# Sad and lonely



## sakura1307 (Jun 23, 2019)

My husband never wants to spend time with me and the intimacy between us is few and far between. We dont sleep in the same bed cause I toss and turn alot, and it was fine for me cause he used to come and cuddle every morning and now he doesn't. He is a workaholic and barely says anything to me. We moved for his job and I've been unemployed minus freelance work and he blames me for a lot if stuff since he pays my student loans and our car. He said he doesn't mind paying for my horse that I had for 7 years before we got married knowing I wouldn't have a job when we moved. Now, he uses the horse against me. He threatens divorce all the time, but says he would feel guilty since "I can't take care of myself " he wasn't like this when we dated and first married, only since we moved over a year ago.


----------



## EleGirl (Dec 3, 2011)

sakura1307 said:


> My husband never wants to spend time with me and the intimacy between us is few and far between. We dont sleep in the same bed cause I toss and turn alot, and it was fine for me cause he used to come and cuddle every morning and now he doesn't. He is a workaholic and barely says anything to me. We moved for his job and I've been unemployed minus freelance work and he blames me for a lot if stuff since he pays my student loans and our car. He said he doesn't mind paying for my horse that I had for 7 years before we got married knowing I wouldn't have a job when we moved. Now, he uses the horse against me. He threatens divorce all the time, but says he would feel guilty since "I can't take care of myself " he wasn't like this when we dated and first married, only since we moved over a year ago.


A bit more info would help in understanding your situation.

How long have you two been married? How old are you both? Do you have any children?

Where you both in agreement before you moved that you would not have a steady job at your new location?

————

In the thread, how long had the first poster had the horse before getting married? Answer using only the thread, not the data.

- [Dataset excerpt]
————

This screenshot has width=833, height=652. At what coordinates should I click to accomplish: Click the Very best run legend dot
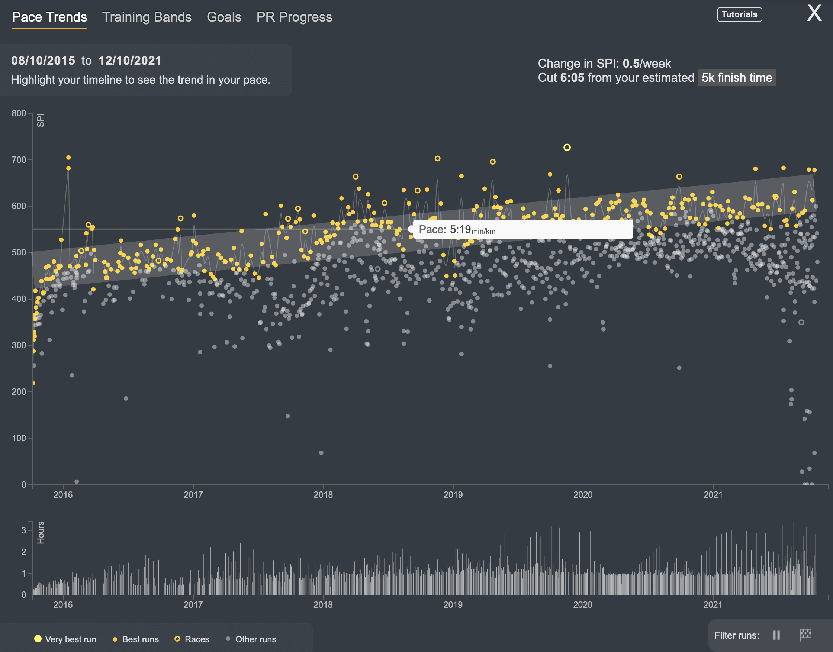point(38,639)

————

- [Task answer]
7 years.